El pragmático es, en muchos sentidos, un escéptico de los mundos mejores. Suele abandonar las convicciones normativas para hacer que las cosas se hagan (de acuerdo con el paradigma establecido existente). Apuesta, dice, a la técnica y al conocimiento: claro está, dentro de sus esquemas.
Pero ambas posturas, sobre todo llevadas al extremo, terminan echándolo todo a perder. El idealista puro suele ser necio y cree que su mundo idílico debe hacerse realidad a como dé lugar. Cree que el mundo no tiene límites y que las leyes que lo rigen no establecen ninguna suerte de condiciones. Así, el idealista suele pasar por alto los procedimientos, los métodos y la técnica porque todo ello le establece un límite y le estorba.

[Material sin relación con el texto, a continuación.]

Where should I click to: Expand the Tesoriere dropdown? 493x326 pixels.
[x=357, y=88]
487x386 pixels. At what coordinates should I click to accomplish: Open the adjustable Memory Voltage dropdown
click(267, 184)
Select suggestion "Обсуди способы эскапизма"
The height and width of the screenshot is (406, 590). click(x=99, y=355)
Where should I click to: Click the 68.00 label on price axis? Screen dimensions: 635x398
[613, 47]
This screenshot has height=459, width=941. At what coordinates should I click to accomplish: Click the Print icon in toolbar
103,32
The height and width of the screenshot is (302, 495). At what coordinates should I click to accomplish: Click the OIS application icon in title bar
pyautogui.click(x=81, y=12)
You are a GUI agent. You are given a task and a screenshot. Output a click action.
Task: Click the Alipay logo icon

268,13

El pragmático puro, por su parte, busca que las cosas se hagan dentro de un paradigma establecido (el cual también tiene bases ideológicas, pero, al conformar el status quo prevaleciente, asume que ese paradigma es más bien «el mundo como es»: por ello, de forma peyorativa, denomina como ideológico cualquier cosa que salga de su caja). El problema para el pragmático es que se ve imposibilitado de salir de los esquemas mentales bajo lo que opera.

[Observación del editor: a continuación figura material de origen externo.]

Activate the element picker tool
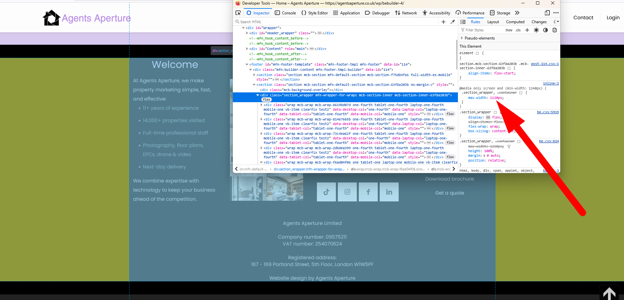624x300 pixels. [238, 13]
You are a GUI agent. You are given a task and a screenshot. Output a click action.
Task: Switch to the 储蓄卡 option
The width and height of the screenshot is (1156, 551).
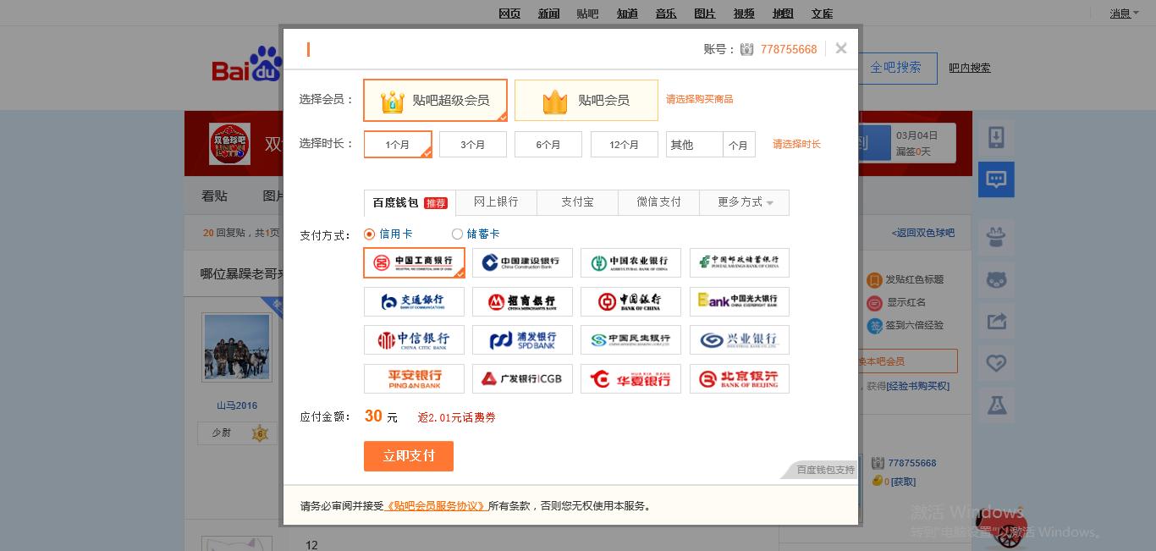(x=457, y=234)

Y si no se pueden construir mundos idílicos, también es cierto que el mundo da más margen de maniobra que la conformidad con los paradigmas prevalecientes. Los terribles experimentos como los comunismos del siglo pasado exhiben a los primeros, pero el mismo progreso del mundo (mucho del cual se explica por medio de irrupciones y ruptura de paradigmas) pareciera exhibir al segundo.
Tal vez lo sensato sea adoptar un punto dentro de la gradualidad. Tal vez se valga soñar con un mundo mejor, al tiempo que seamos escépticos y rigurosos sobre los pasos que demos así como que podamos ser conscientes de los límites que se nos revelan para poder guiarnos de mejor forma cuando queremos caminar en lo desconocido.
El mundo nos impone límites, pero es cierto que los límites no nos terminan de ser claros y ello nos deja margen de maniobra para crear mundos que, si bien seguirán siendo imperfectos, podrán ser algo mejores que lo que tenemos hoy.